Selon l’OIT, plus de deux milliards de travailleurs – représentant 61,2% de la population active mondiale – occuperaient un emploi informel.  

Le retour de la croissance économique soutenue pendant deux dernières décennies, n’a donc pas affaibli l’économie informelle.

93% de l’emploi informel se trouvent dans les pays émergents et/ou en développement. En Afrique, 85,8% des emplois sont informels. En Inde, l’informalité représente toujours plus de 80% des emplois non agricoles. Cette proportion est de 68,6% dans les États arabes, de 40% dans les Amériques et de 25,1% en Europe et en Asie centrale.

Facteurs informels

L’informalité se retrouve à la fois dans l’économie informelle traditionnelle et – de plus en plus – se manifeste à travers l’expansion de l’informalité dans le secteur formel.

La création d’emplois limitée dans l’économie formelle signifie que pour beaucoup de gens, la seule alternative soit de chercher un emploi dans l’économie informelle.

Le niveau croissant d’emploi informel dans le secteur formel est en grande partie dû à l’utilisation croissante de la sous-traitance des services et à la sous-traitance de la production. C’est la preuve qu’encourager le secteur informel à se formaliser avec une combinaison d’incitations et de mesures contraignantes ne suffit plus.

L’informalité professionnelle a une dimension sexiste non négligeable, les femmes étant plus exposées au travail informel dans la plupart des pays à revenu faible ou intermédiaire.

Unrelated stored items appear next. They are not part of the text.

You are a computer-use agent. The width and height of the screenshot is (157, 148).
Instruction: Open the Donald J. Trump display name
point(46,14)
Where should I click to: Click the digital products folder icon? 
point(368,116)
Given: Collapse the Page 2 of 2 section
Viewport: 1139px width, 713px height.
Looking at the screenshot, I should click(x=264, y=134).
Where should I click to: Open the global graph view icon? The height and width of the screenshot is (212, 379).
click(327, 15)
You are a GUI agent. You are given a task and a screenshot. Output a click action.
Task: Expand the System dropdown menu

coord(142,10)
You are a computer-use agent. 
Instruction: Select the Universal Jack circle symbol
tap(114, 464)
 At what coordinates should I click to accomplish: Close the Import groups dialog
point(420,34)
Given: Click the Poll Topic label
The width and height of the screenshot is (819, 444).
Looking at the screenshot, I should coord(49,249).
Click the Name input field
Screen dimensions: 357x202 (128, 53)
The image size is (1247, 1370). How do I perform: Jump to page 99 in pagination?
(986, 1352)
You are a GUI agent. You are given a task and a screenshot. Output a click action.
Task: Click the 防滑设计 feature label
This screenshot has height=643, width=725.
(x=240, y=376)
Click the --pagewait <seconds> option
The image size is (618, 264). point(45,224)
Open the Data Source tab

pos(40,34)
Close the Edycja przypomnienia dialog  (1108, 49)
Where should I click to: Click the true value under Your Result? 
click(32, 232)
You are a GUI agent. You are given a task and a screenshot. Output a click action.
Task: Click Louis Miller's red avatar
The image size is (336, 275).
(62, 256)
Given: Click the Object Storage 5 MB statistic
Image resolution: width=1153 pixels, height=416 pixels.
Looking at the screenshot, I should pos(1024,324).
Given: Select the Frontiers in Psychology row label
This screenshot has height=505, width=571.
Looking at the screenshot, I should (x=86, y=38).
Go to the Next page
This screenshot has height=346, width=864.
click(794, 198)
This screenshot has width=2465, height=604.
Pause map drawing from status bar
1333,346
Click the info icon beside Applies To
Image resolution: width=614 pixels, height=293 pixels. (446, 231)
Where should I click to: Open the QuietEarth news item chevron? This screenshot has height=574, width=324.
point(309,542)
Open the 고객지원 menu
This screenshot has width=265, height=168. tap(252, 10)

Les femmes sont nettement plus susceptibles que les hommes de travailler comme travailleuses informelles dans le secteur formel. Sur les deux milliards de travailleurs qui occupent un emploi informel dans le monde, un peu plus de 740 millions sont des femmes.

Le niveau d’éducation est un facteur clé qui influe sur le niveau d’informalité. À l’échelle mondiale, lorsque le niveau d’éducation augmente, le niveau d’informalité décroît. Les personnes qui ont terminé leurs études secondaires et supérieures ont moins de risques d’occuper un emploi informel que les travailleurs qui n’ont aucune éducation ou qui ont terminé leurs études primaires.

Les personnes vivant dans les zones rurales sont presque deux fois plus susceptibles d’occuper un emploi informel que celles des zones urbaines. L’agriculture est le secteur dans lequel l’emploi informel est le plus élevé – estimé à plus de 90%.

Même si tous les travailleurs informels ne sont pas pauvres, la pauvreté est à la fois une cause et une conséquence de l’informalité. En effet, les pauvres sont d’autant plus confrontés à des taux élevés d’emploi informel et que les taux de pauvreté le sont également parmi les travailleurs occupant un emploi informel.

Politique formelle Pour des centaines de millions de travailleurs, l’informalité signifie un manque de protection sociale, de droits au travail et de conditions de travail décentes. L’informalité n’est pas non plus un avantage pour les entreprises, car elle constitue un frein à la productivité et l’accès au financement. Les données sur le secteur informel sont cruciales pour la conception de politiques appropriées et intégrées, adaptées à la diversité des situations et des besoins locaux.

La recommandation n ° 204 de l’OIT souligne la nécessité de faciliter la transition des travailleurs et des unités économiques vers l’économie formelle, de promouvoir la création, la préservation et la durabilité des entreprises et des emplois décents dans l’économie formelle. elle met aussi l’accent sur la prévention de l’ «informalisation» des emplois dans l’économie formelle.

La recommandation n ° 204 préconise une approche pratique pour parvenir à un travail décent pour tous et développement inclusif. Tout doit être mis en œuvre pour que les stratégies intégrées aident à la transition vers l’économie formelle, ainsi que la création de nouveaux emplois formels.

Les données statistiques ont un rôle crucial à jouer dans le processus politique de normalisation de la vie professionnelle. A cet égard, la recommandation n ° 204 encourage les États Membres à procéder à une évaluation et à un diagnostic appropriés des facteurs, caractéristiques, causes et circonstances de l’informalité dans le secteur informel.

Les travaux de l’OIT sur l’économie informelle a abouti en Inde à un projet dénommé «hors de l’informel » qui vise à faciliter le dialogue politique par le biais de la recherche, secteur par secteur et au niveau local, à identifier les meilleures pratiques pouvant être reproduites et étendues ailleurs. Ainsi le projet sur la formalisation de l’emploi dans le secteur des gens de maison utilise des initiatives conçues pour intégrer progressivement les travailleurs domestiques dans les lois et règlements du travail.